En todos mis años de profesión, he podido comprobar en cientos de casos las consecuencias de tragarse las emociones destructivas, de no sacarlas hacia fuera, de no exteriorizarlas. Y no es de extrañar que esto sea una tendencia generalizada en muchas personas, habida cuenta de que hemos crecido en una sociedad que nos ha enseñado a reprimir nuestras emociones y a vivir en el miedo (al qué dirán, a quedar mal con los demás, a ser uno mismo...).
Lo que es seguro es que una emoción dañina sostenida en el tiempo en nuestro interior, tenderá a enfermarnos. Mucho antes que si esa misma emoción es exteriorizada.
Es curioso, porque, ante una situación conflictiva, la gente suele rechazar a quienes expresan su ira (Fulanito estaba echando bilis por la boca) y aplaude a quienes son capaces de mantener el tipo y actuar como si no pasara nada... cuando la procesión va por dentro (Menganito se tragó mucha bilis).
Pues lo cierto es que la bilis que uno se traga en un enfado, o cuando se siente la ira o la rabia, es como un veneno, literalmente, que en primera instancia intoxicará tu hígado y tu vesícula. Y con el tiempo, podrías pagar un alto precio por ello. El precio de sufrir alguna enfermedad hepática. Eso sin tener en cuenta que el hígado va asociado a otros órganos, como el páncreas o los riñones. Por lo cual, es fácil que éstos también se vean afectados.
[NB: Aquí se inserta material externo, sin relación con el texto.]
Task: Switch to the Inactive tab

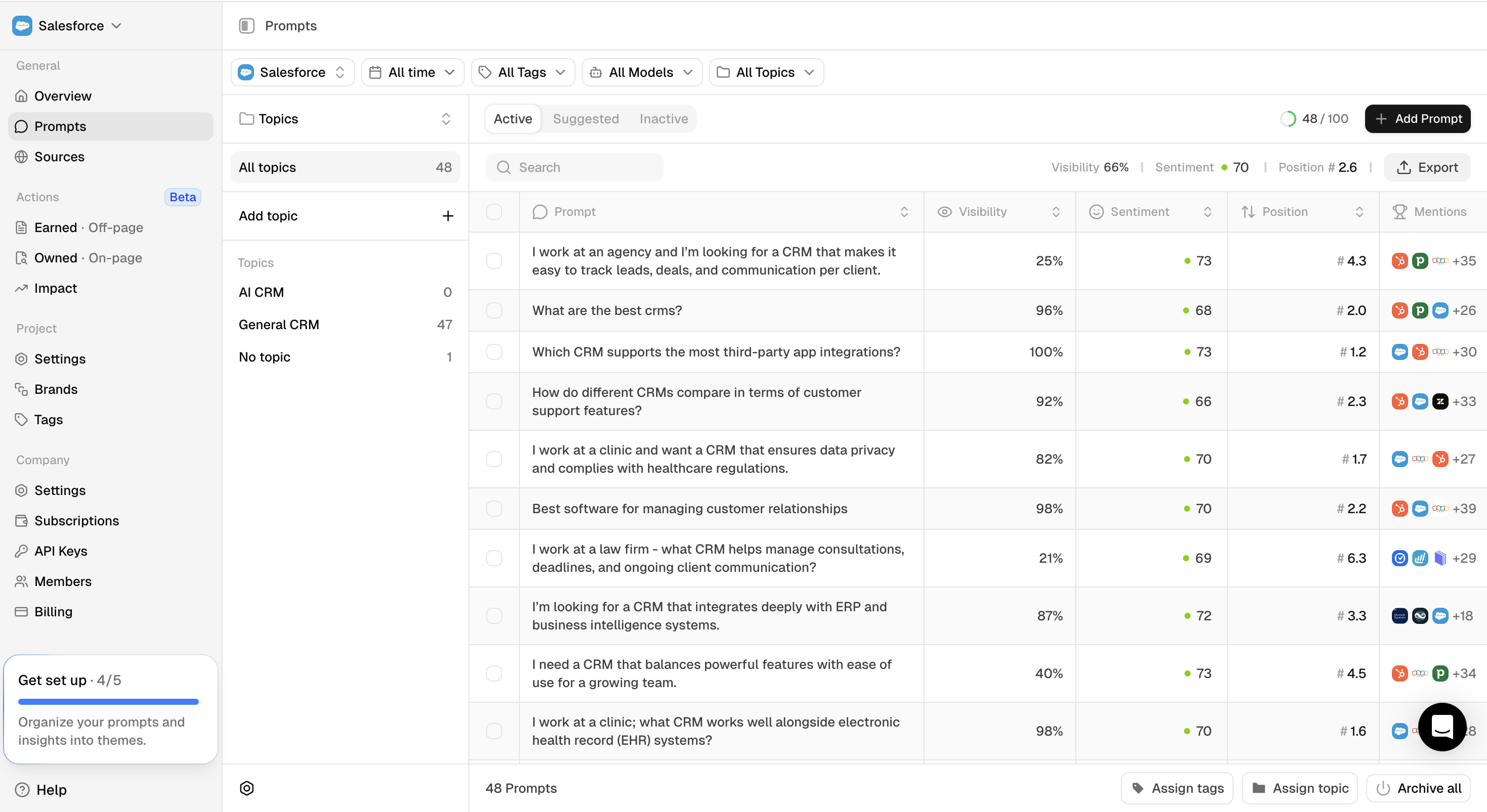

Las enfermedades del hígado delatan, esencialmente, a una persona con una tendencia muy acusada hacia la ira... no expresada, y que vive amargada (aunque no se le note). En muchos casos, porque se ve en la necesidad de tener que justificar sistemáticamente sus actos, o por el hecho de experimentar repetidamente situaciones que siente como injustas. Las cuales, a menudo le resultan irritantes y le amargan la existencia (el mismo sabor amargo intenso que posee la bilis).
El cuadro de emociones implicadas en torno a esa ira es muy variado, y pueden tener que ver con la pena, la insensibilidad, la agresividad, el rencor, los celos, el resentimiento, la frustración... Unas emociones que con el tiempo pueden cristalizar y conformar barros o piedras en la vesícula, y que incluso pueden dañar severamente el hígado.
La solución a este reto no pasa por seguir reprimiendo nuestras emociones, ni tampoco en seguir dando rienda suelta a las explosiones de ira. Lo suyo sería liberar las emociones enquistadas del pasado que provocan ese eco en el presente y también aprender gestionar de una manera más constructiva las relaciones con los demás, de modo que la ira o la amargura no terminen haciendo acto de presencia.
Sin embargo, podría suceder que en algún momento nos encontremos ante una situación que nos sobrepase y no sepamos cómo superarla desde el sosiego y la serenidad. Y en estos casos, siempre será mejor exteriorizar nuestras emociones que reprimirlas. Esto es seguro.
Lo ideal sería exteriorizar la emoción de forma constructiva, sin hacer daño o perjudicar a los demás. Por ejemplo: verbalizando tus emociones (contigo mismo), o contándoselas a alguien, o escribiéndolas en un papel, o golpeando una almohada, o teatralizarlas cuando estés solo.
Ya te digo: lo que sea, menos tragártelas.